Originally posted by LeLeu
reply to post by predator0187
That's great Pred, thanks for posting this
It boggles my mind to think that people were living that far north during the ice age.
They also found the broken, cut and burnt bones of mammoths, musk ox, brown bear, wolverine, bison, horses and cave lion, and identified the pollen of larch and birch. The finds confirmed a picture of a cool, dry climate, with abundant game
"Abundant game means lots of food," Julie Brigham-Grette of the University of Massachusetts told Science. "It was not stark tundra, as one might imagine."

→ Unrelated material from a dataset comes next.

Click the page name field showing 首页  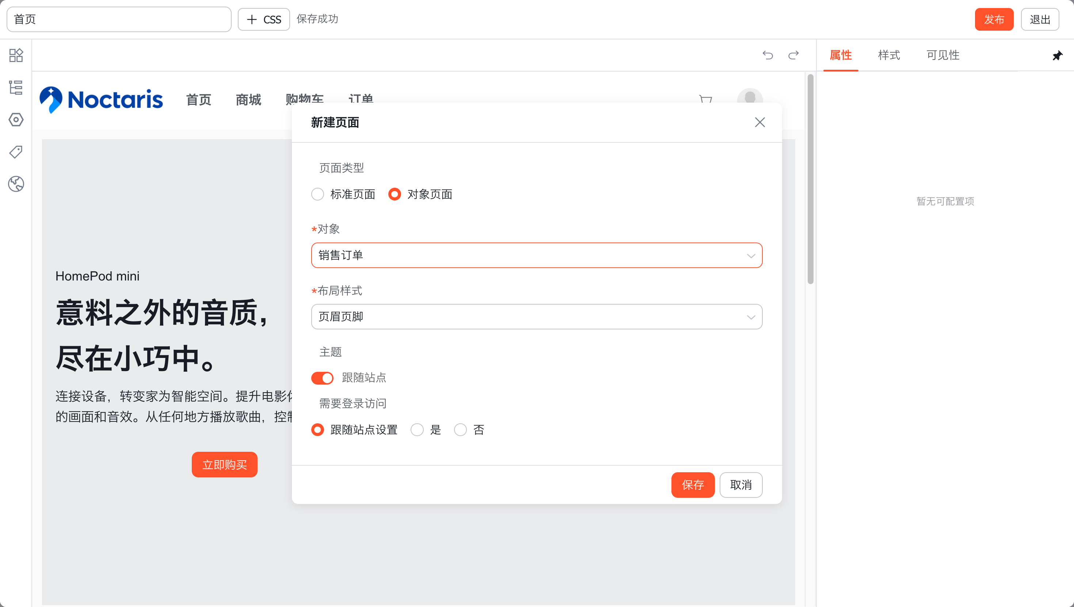tap(119, 19)
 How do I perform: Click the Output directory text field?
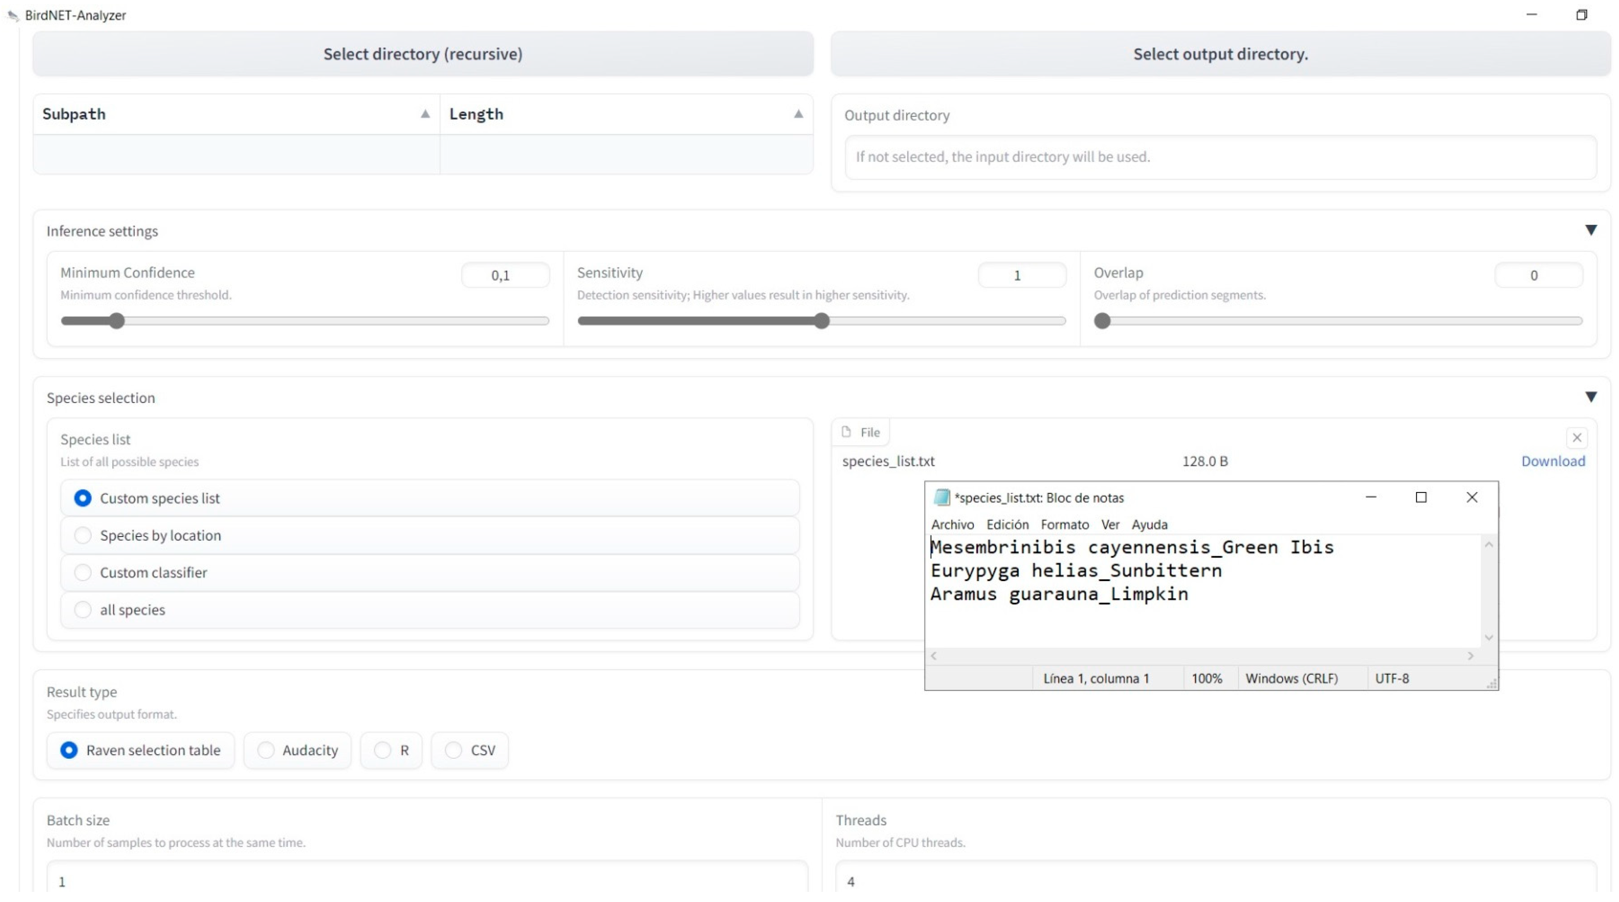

Bluefish Caves is the name of a Paleoarctic archaeological site composed by a series of small caves located in the Yukon Territory, Canada. The site represents one of the earliest evidence of human occupation in the North American continent. Remains of Pleistocene mammoth, bison, horse, caribou and muskoxen, were found in shallow deposits within three limestone cavities located above the Bluefish river
Bluefish Caves is an archaeological site in Yukon, Canada, located 54 km southwest of the Vuntut Gwichin community of Old Crow, from which a specimen of allegedly human-worked mammoth bone has been radiocarbon dated to 28,000 years before present (y.b.p.).
Bluefish Cave was initially discovered by a fish expedition in 1976.  The initial find of a mammoth bone spear point was made by archaeologist Jacques Cinq-Mars in 1978-79,  but not radiocarbon dated and published until the early 1990s due to lack of funding. As the Clovis-First theory, which dominated New World archaeology until recent years, is revered by the archeological establishment, the research of Cinq-Mars that suggests a date of 28,000 y.b.p. was largely ignored, and he was unable to obtain funding for follow-up research until 2008.  Findings at a site in Chile dated human existence there back to 12,500 years ago. With the Chile site findings being decreed valid by prominent archeologists, it gave renewed interest and possible validity in the Bluefish Cave sites.
Recently another team has discovered allegedly human-worked mammoth bone flakes in the Bluefish Caves area, radiocarbon dated to an even earlier period of 40,000 y.b.p.